Fosse per me, con scelta personale e arbitraria, isolerei la storia del Festival di Sanremo al solo decennio 1961-1970. È qui infatti che il Festival si consolida e acquisisce per sé una valenza mitica, che poi si riverbera negli anni a venire. Procedendo con una sorta di zoom immaginario, metterei poi a fuoco i tre anni centrali del periodo considerato: il 1964, il 1965 e il 1966. A presentare la manifestazione è Mike Bongiorno, accompagnato volta per volta da brave attrici o presentatrici di fiducia. L’evento si svolge in due serate a eliminazione e in una finale, tutte riprese dalla Tv nazionale.

Nel ’64 il Festival porta la “novità” degli stranieri che eseguono lo stesso pezzo dei cantanti italiani, non in qualità di ospiti d’onore. Tra gli altri, Paul Anka e Gene Pitney. Vince Gigliola Cinquetti (Non ho l’età), ma a fare il pieno del successo sanremese è Bobby Solo (al secolo Roberto Satti, di Roma) con la canzone “Una lacrima sul viso”. Si pensi che con questo brano Bobby vende quasi due milioni di dischi. Una performance incredibile se – nel futuro – accadrà che di tutti i pezzi eseguiti al Festival si riuscirà a vendere trenta, quarantamila copie.

Nel ’65 Bobby Solo vince ufficialmente il Festival (Se piangi, se ridi), e viene sancito il principio per il quale il Festival “risarcisce” l’anno successivo chi l’anno precedente aveva spadroneggiato senza l’alloro del primo posto: era già accaduto con Tony Renis; ma non accadrà in seguito con Toto Cutugno, spesso eterno secondo.

Nel ’66 Gigliola ritorna prima (Dio, come ti amo!) in accoppiata con Domenico Modugno, uno dei grandi del Festival. Stavolta la kermesse, più che per la canzone vincente, si caratterizza per la bocciatura di Adriano Celentano e della sua “Il ragazzo della via Gluck”, un brano che è la storia del cantante milanese e anche un po’ la storia del nostro Paese.
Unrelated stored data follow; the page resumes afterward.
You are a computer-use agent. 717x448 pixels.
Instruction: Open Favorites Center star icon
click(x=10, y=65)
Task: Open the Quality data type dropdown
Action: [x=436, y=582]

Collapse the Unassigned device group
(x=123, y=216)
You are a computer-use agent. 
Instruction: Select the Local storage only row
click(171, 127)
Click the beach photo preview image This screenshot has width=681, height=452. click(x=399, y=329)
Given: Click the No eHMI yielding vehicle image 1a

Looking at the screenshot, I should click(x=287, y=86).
L’indicazione del decennio degli anni Sessanta come prototipo e guida del Festival di Sanremo non deve sembrare limitativa. La manifestazione, com’è giusto, s’è evoluta, s’è trasformata. Ha portato sul palco del Salone delle feste del Casinò prima e del Teatro Ariston poi altri grandi della canzone e del costume nazionale (televisivo e no): Vasco Rossi, Rino Gaetano, Zucchero, la Pausini, Ruggeri, Vecchioni… Ma è solo se si fa riferimento agli anni Sessanta che si enuclea il fenomeno della “grande evasione” e della festa canzonettistica che è parte intrinseca del paese Italia. Il Festival di Pippo Baudo – personaggio certamente degno di signoreggiare nell’Olimpo sanremese – è altra cosa dalle edizioni ancora un po’ ingenue di quell’epoca. Perché è in seguito che il Festival cambia la sua matrice fino a divenire fiera pubblicitario-televisiva nella quale, spesso ma non sempre, trovano posto le canzoni. E lo stesso Pippo, in una specie di delirio flaubertiano, arriverà a dire: “Le Festival c’est moi”. Con tutte le conseguenze del caso.
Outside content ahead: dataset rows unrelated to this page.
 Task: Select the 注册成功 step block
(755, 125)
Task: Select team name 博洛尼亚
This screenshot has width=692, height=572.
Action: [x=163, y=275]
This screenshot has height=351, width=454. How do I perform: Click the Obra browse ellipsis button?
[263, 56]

Il presentatore di oggi, Gianni Morandi, ha un suo adeguato pedigrée sanremese, che però non è quello degli anni Sessanta, quando Gianni era il fidanzatino cantante di una che “si faceva mandare dalla mamma a prendere il latte”. Negli anni centrali dei Sessanta, Gianni si teneva lontano (o lo tenevano lontano i suoi discografici) da Sanremo. Non altrettanto invece, come s’è visto, faceva Adriano Celentano: secondo, bocciato, terzo, vincitore, classificato…
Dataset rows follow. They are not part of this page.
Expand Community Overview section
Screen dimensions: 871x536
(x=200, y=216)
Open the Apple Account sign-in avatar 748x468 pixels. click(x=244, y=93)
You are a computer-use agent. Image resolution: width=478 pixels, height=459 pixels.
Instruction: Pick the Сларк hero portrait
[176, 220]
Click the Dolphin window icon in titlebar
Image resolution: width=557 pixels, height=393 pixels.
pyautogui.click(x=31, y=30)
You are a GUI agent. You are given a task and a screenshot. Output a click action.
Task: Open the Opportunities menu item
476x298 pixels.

Qualcuno ha detto che nel 1967, quando Luigi Tenco si tirò una pistolettata alla testa, chiuso in una camera dell’Hotel Savoy, non solo finiva il Festival, ma finiva anche un momento particolare dell’Italia, che si avviava pericolosamente dagli anni della ricostruzione e del boom a quelli di piombo: Luigi Tenco lasciò un biglietto: “Io ho voluto bene al pubblico e gli ho dedicato cinque anni della mia vita. Faccio questo non perché sono stanco della vita (tutt’altro) ma come atto di protesta contro un pubblico che manda in finale ‘Io, tu e le rose’ e una commissione che seleziona ‘La Rivoluzione’. Spero che serva a chiarire le idee a qualcuno. Ciao Luigi”.

Non si chiarì niente. Il Festival non si fermò, allora. Da quarantacinque anni siamo lì a ballare il nostro ultimo valzer nel salone del Titanic che si sta inabissando. O, più italianamente, schierati sulla Costa Concordia che semiaffonda.